New School Year, New Perspective

My husband works at a pretty rough inner-city high school: The Ridge (so affectionately called by the students and staff). This year alone*, my husband has witnessed more brokenness than seems possible for these young lives. Three of his students have been shot. One student was apprehended from his classroom with a gun concealed in his backpack. My husband has broken up (and/or been punched in) several full-out fist pumping, hair tearing fights. Profanity colors every conversation. The stench of weed permeates his classroom. Just recently, he found himself attempting to counsel a lonely sixteen year old girl who just miscarried.

My husband was sharing the experience with me and remarked that his vice principal feels all teachers should be required to take counseling courses– so many students need guidance. As an aside, my husband praised her efforts with the students: “She’s really great. She addresses all the students as ‘child of God.’ She’ll say, ‘Come here, child of God’.” He laughed and agreed, “There really is no other name for them.”

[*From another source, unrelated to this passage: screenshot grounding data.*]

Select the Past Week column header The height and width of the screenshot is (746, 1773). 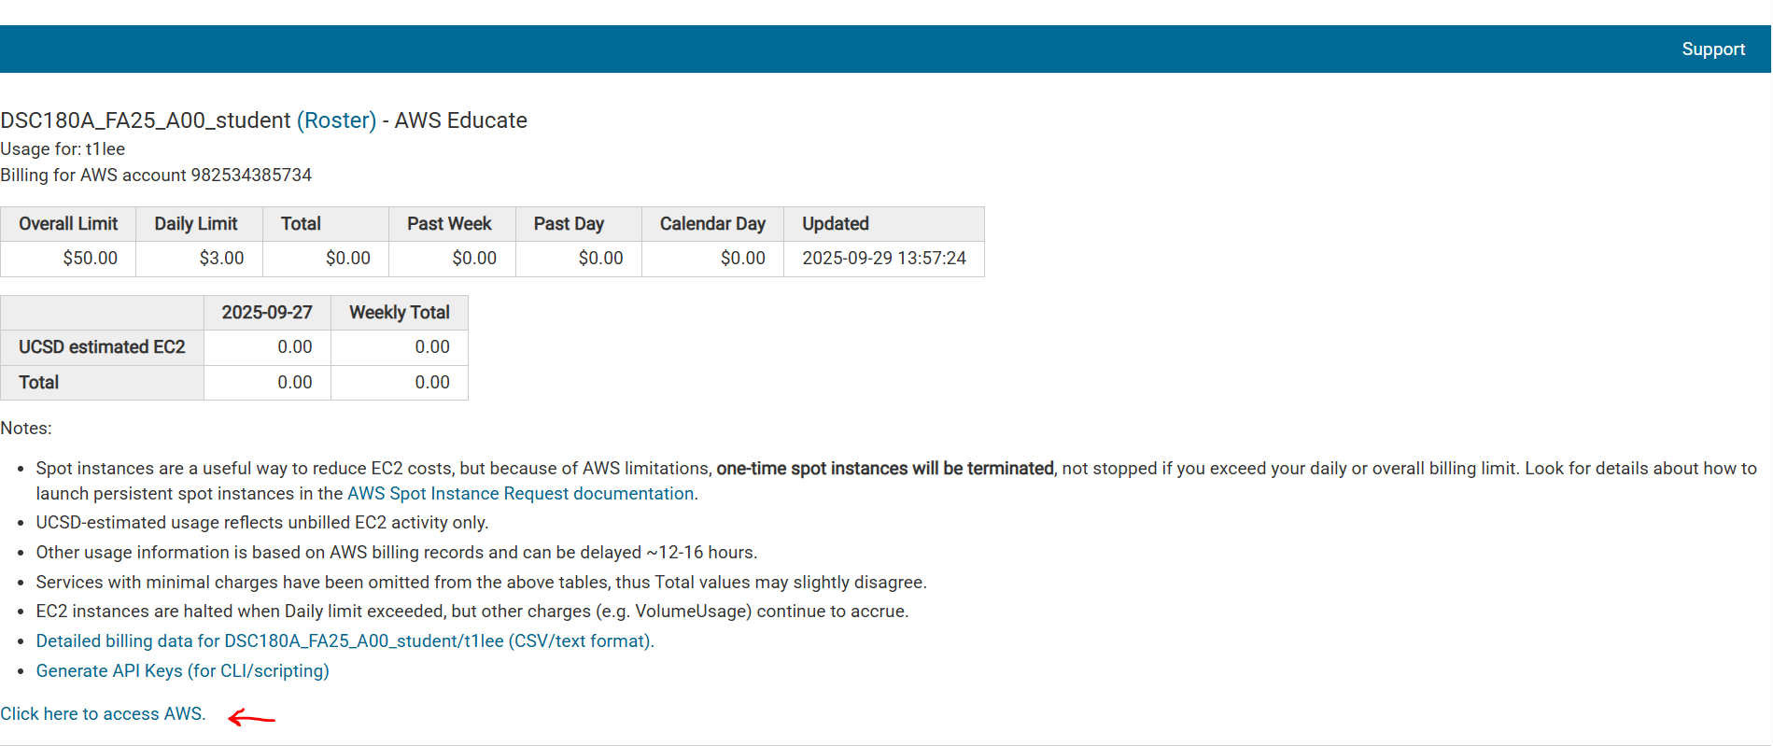(449, 224)
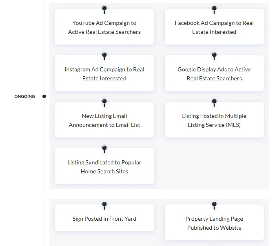This screenshot has width=277, height=246.
Task: Select the ONGOING timeline label
Action: [24, 97]
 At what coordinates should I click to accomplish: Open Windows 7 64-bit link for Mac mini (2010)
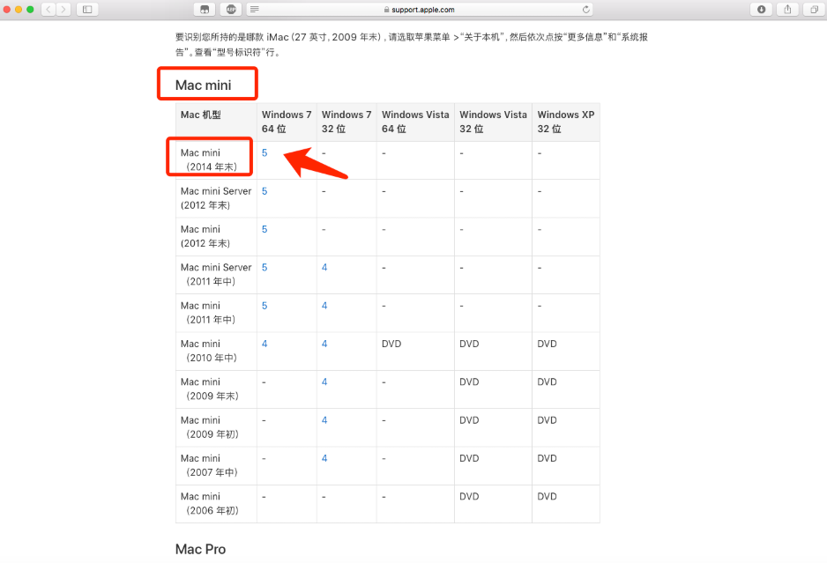point(264,343)
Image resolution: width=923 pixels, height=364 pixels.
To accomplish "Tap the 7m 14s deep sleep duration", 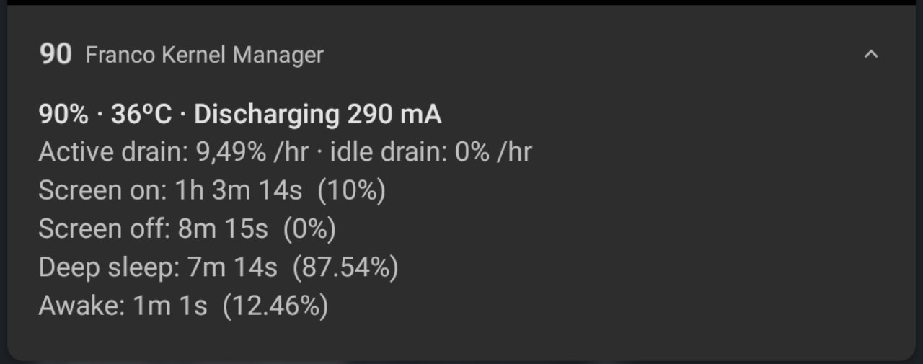I will (232, 267).
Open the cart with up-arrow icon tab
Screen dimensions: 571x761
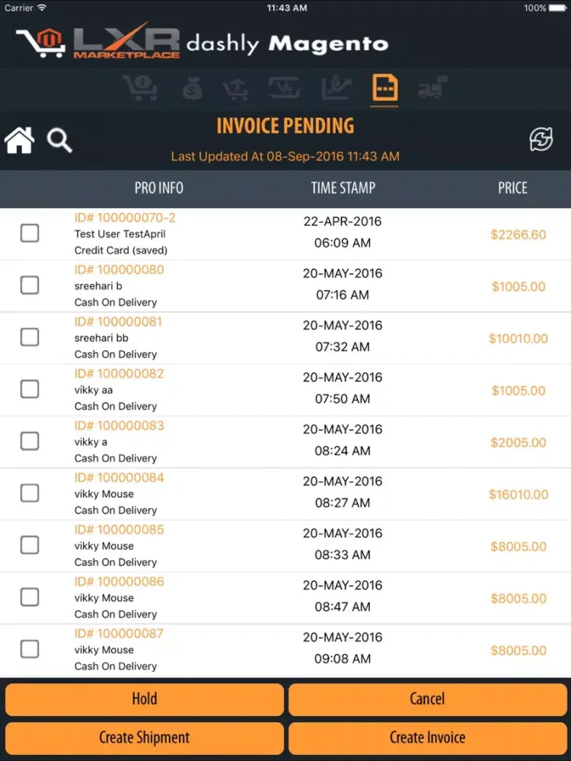(235, 90)
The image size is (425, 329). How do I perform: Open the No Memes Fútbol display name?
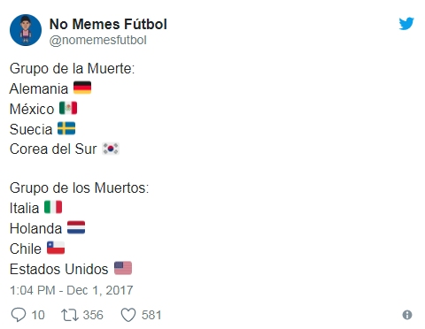108,24
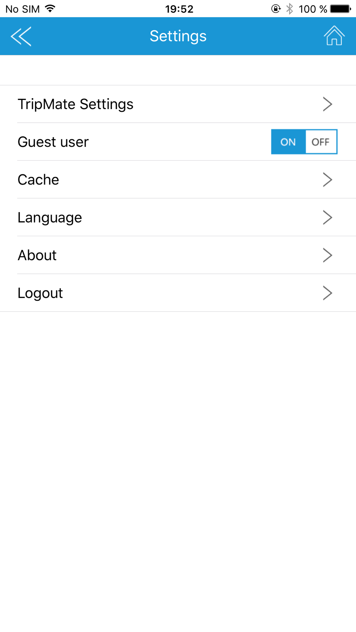Viewport: 356px width, 632px height.
Task: Open the TripMate Settings menu item
Action: coord(178,104)

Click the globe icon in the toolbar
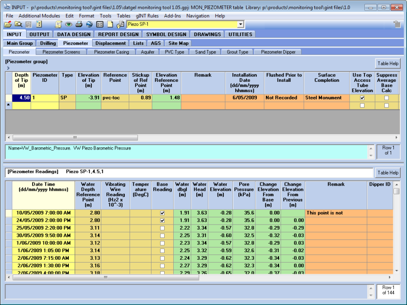(89, 25)
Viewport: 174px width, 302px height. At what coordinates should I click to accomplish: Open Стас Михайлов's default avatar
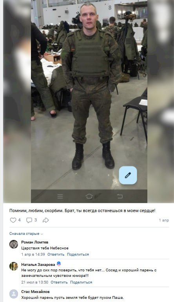point(14,294)
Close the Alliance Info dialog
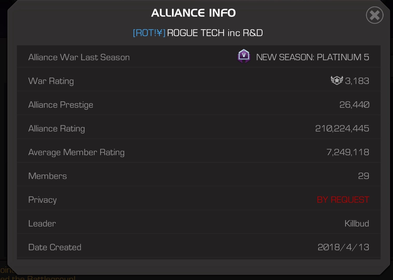 375,15
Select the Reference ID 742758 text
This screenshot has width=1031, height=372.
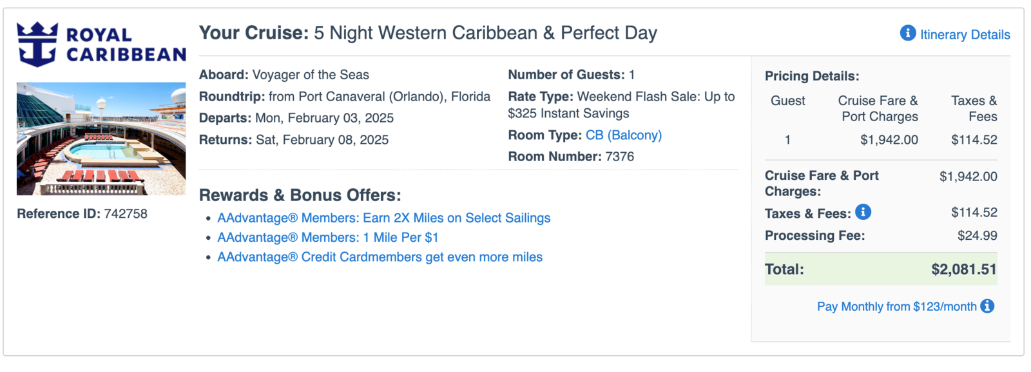(82, 213)
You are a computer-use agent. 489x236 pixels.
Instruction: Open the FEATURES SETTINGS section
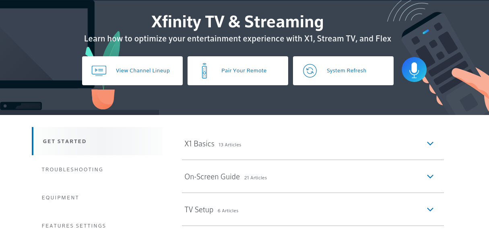click(x=74, y=226)
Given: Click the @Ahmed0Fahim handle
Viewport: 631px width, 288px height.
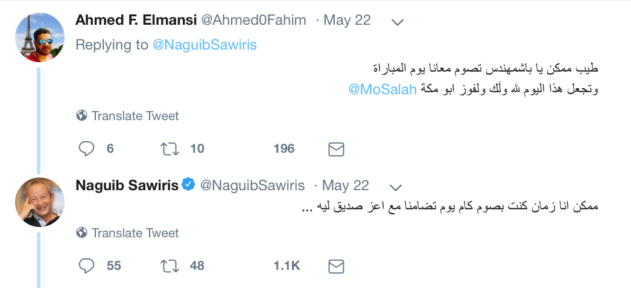Looking at the screenshot, I should pos(253,20).
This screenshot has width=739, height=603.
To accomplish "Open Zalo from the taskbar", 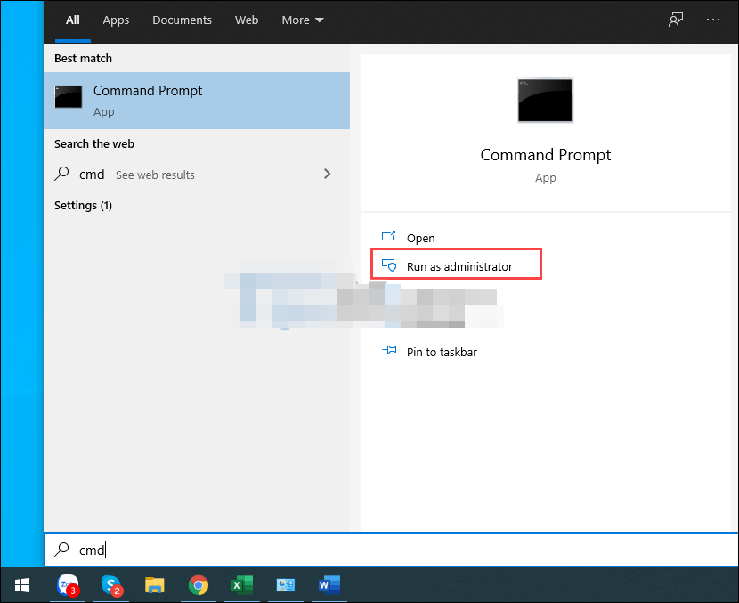I will 67,585.
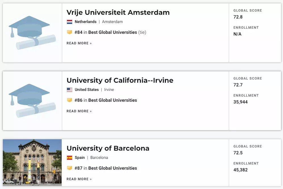Image resolution: width=283 pixels, height=189 pixels.
Task: Click the Netherlands flag icon
Action: [70, 22]
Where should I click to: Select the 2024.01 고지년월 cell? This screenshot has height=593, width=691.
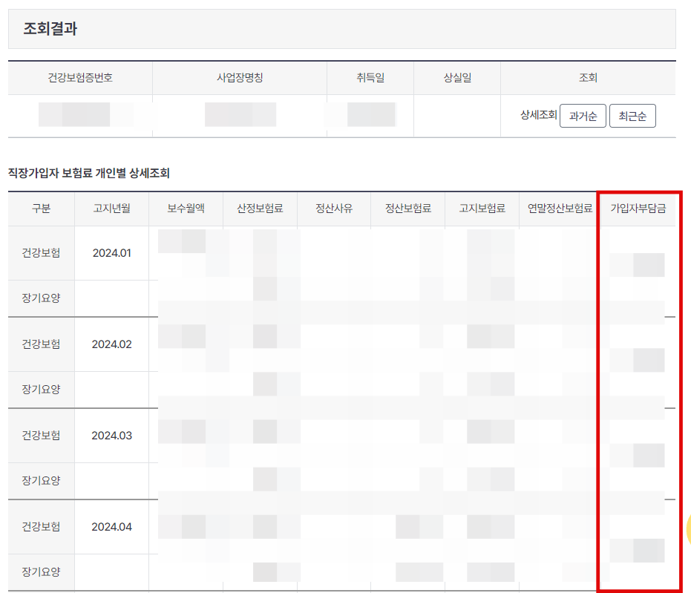(x=114, y=252)
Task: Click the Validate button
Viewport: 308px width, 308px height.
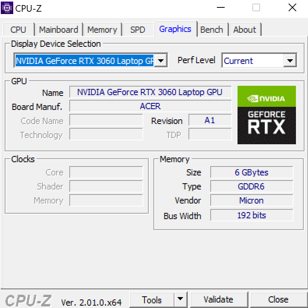Action: [x=218, y=299]
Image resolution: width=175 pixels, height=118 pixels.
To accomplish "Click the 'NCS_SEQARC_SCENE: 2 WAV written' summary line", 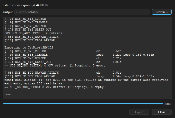I will (x=54, y=87).
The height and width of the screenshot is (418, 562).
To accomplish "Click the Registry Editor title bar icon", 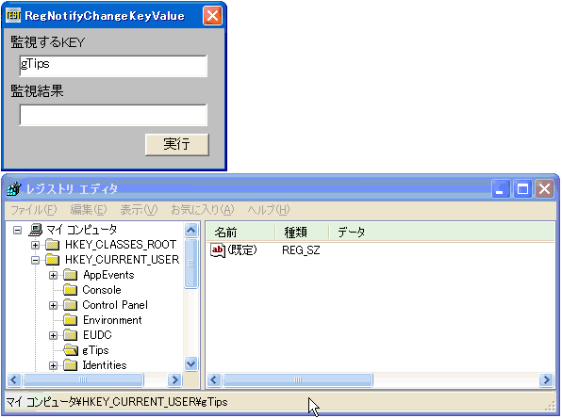I will tap(14, 188).
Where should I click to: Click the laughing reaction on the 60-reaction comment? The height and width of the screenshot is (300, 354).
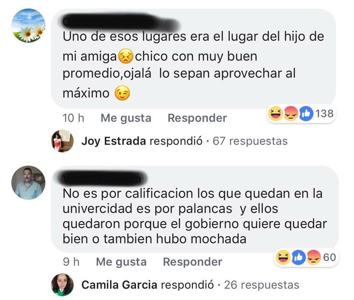(283, 258)
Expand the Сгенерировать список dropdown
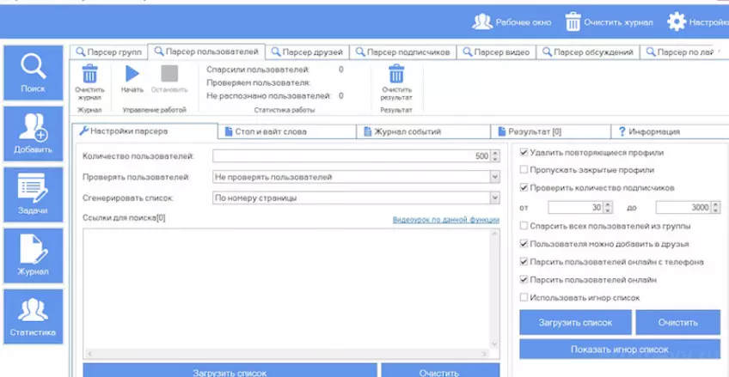This screenshot has width=729, height=377. click(494, 198)
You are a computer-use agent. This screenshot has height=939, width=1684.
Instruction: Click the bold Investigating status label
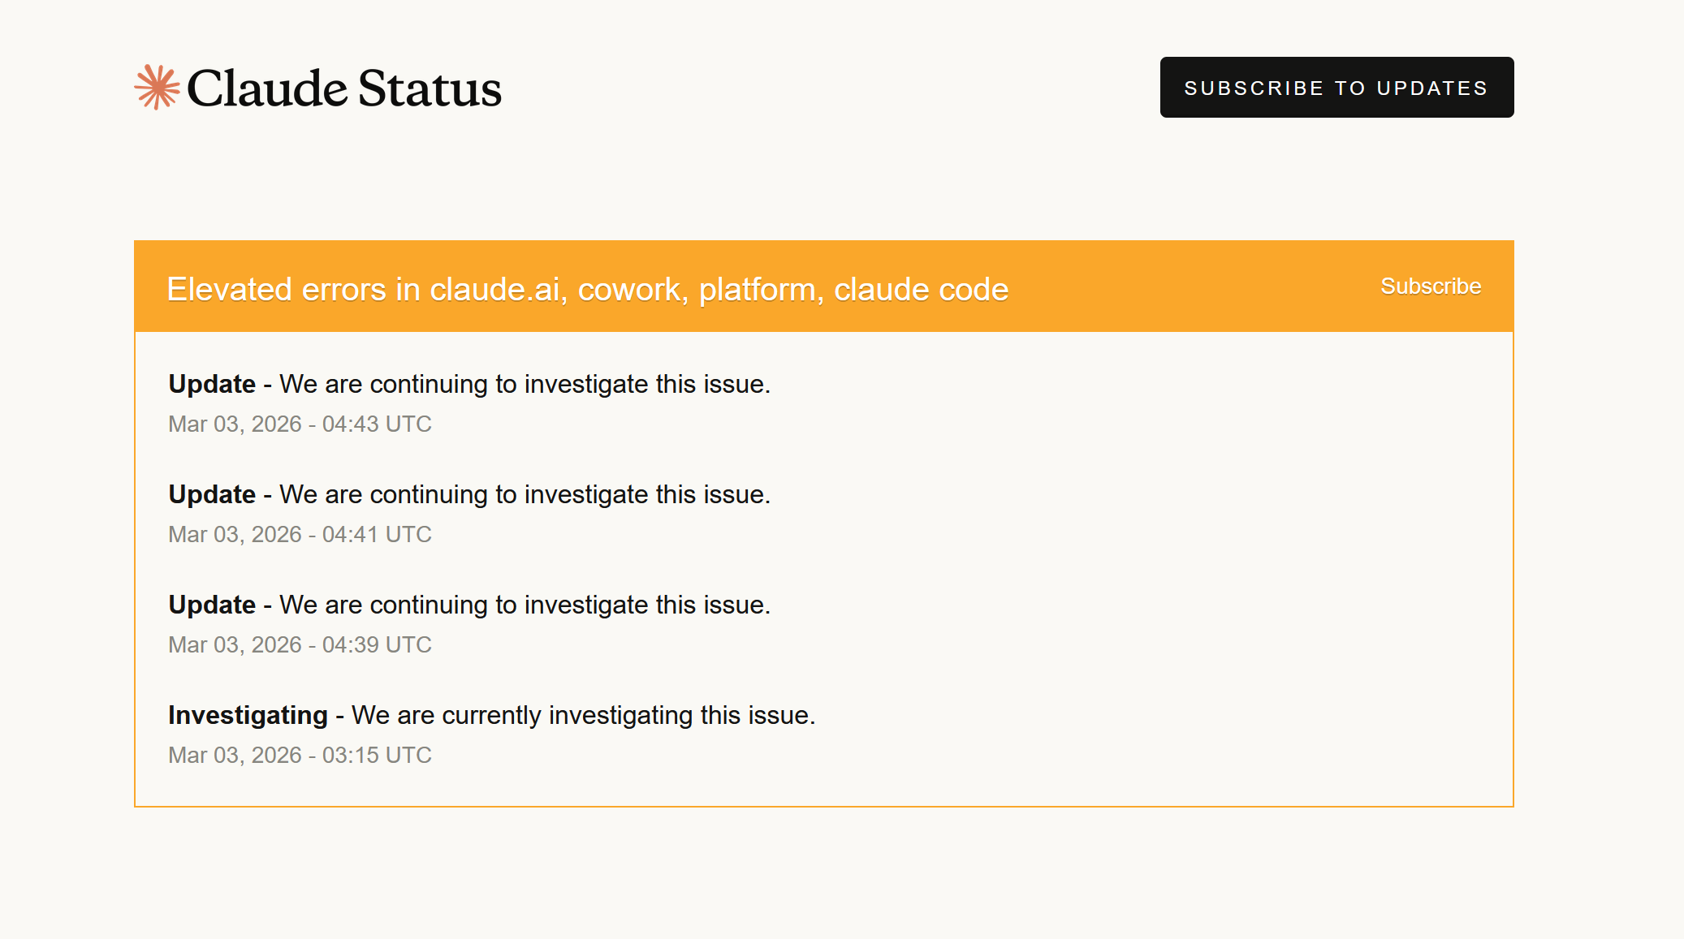click(x=248, y=715)
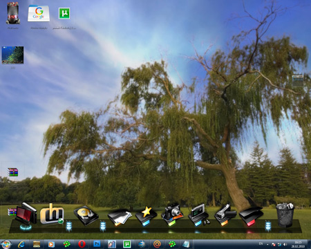This screenshot has width=311, height=249.
Task: Click the Windows Start orb
Action: (6, 244)
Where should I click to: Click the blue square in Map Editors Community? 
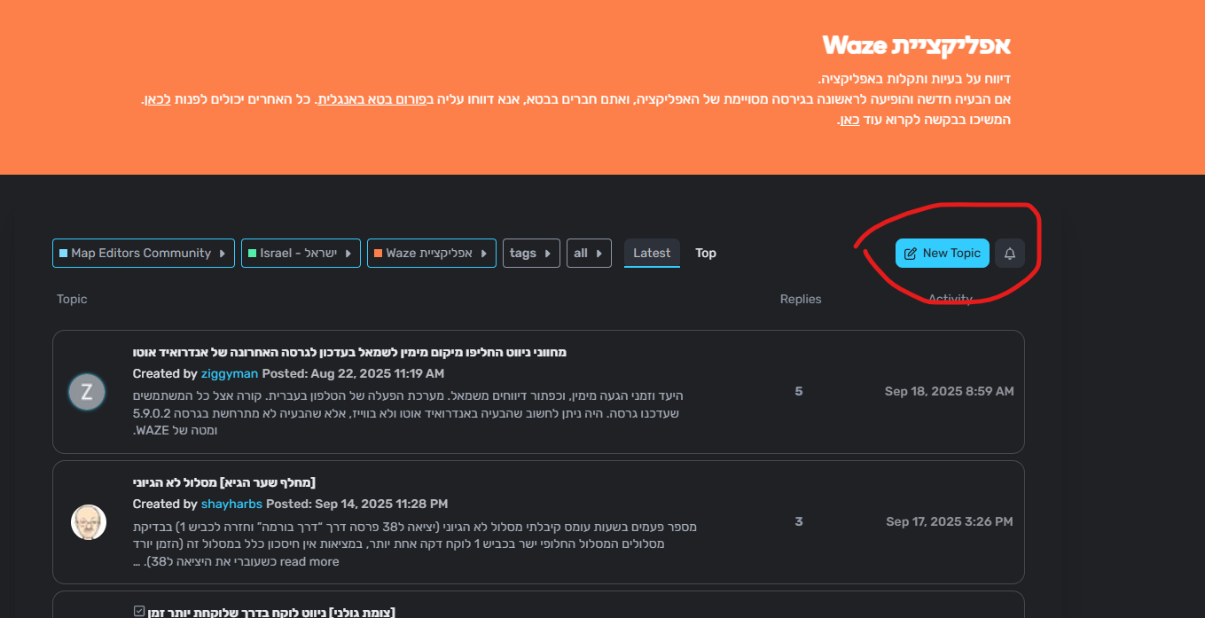(x=63, y=253)
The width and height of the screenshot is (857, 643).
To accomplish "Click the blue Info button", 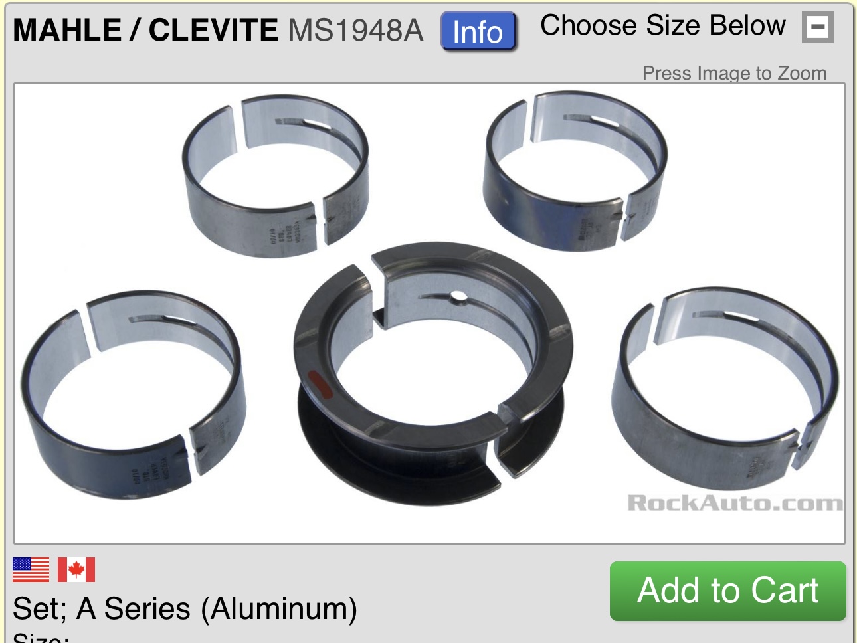I will [478, 31].
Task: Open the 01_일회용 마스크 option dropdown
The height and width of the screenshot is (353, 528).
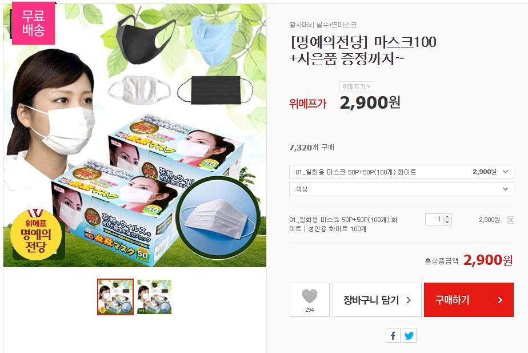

I felt my own heart challenged by her outlook. I’ve found myself frustrated and fearful of my husband’s work situation. School shootings seem to be on the rise. Many of his students come from broken homes. Many of his students are recent immigrants. He has students with gender confusion, drug addiction, gang affiliations, and disability labels.  Yet these students share a common need for hope. Hope for a way out of the brokenness. And that hope lies in Christ: for in Him, they are . . .

A child of immense worth to His Creator: “For you formed my inward parts; you knitted me together in my mother’s womb . . . . Your eyes saw my unformed substance; in your book were written, every one of them, the days that were formed for me, when as yet there was none of them.” Psalm 139: 13,16

An image bearer of the Almighty God: “So God created man in his own image, in the image of God he created him; male and female he created them.” Genesis 1:27

A child for whom Christ died: “And he died for all, that those who live might no longer live for themselves but for him who for their sake died and was raised.” 2 Corinthians 5:16

When we live these truths our interactions with students change. We begin to desire that each child of God (made by Him, for Him) become a Child of God (reunited with Him through Christ). When we believe these truths, we find love for the unlovely and peace despite constant unrest. We find Christ enables us to replace fear with respect, anger with forgiveness, frustration with patience, pride with humility, and distrust with love. Christ bends our hearts away from self-focus (our rights, our interests, our safety) to a Gospel focus fueled by His unquenchable love in order to see His wayward children restored to Him.

*I wrote this post last spring in the 2017-2018 school year. However, I hope these thoughts might encourage you to seek opportunities to minister to your child’s classmates (and families) in the coming school year.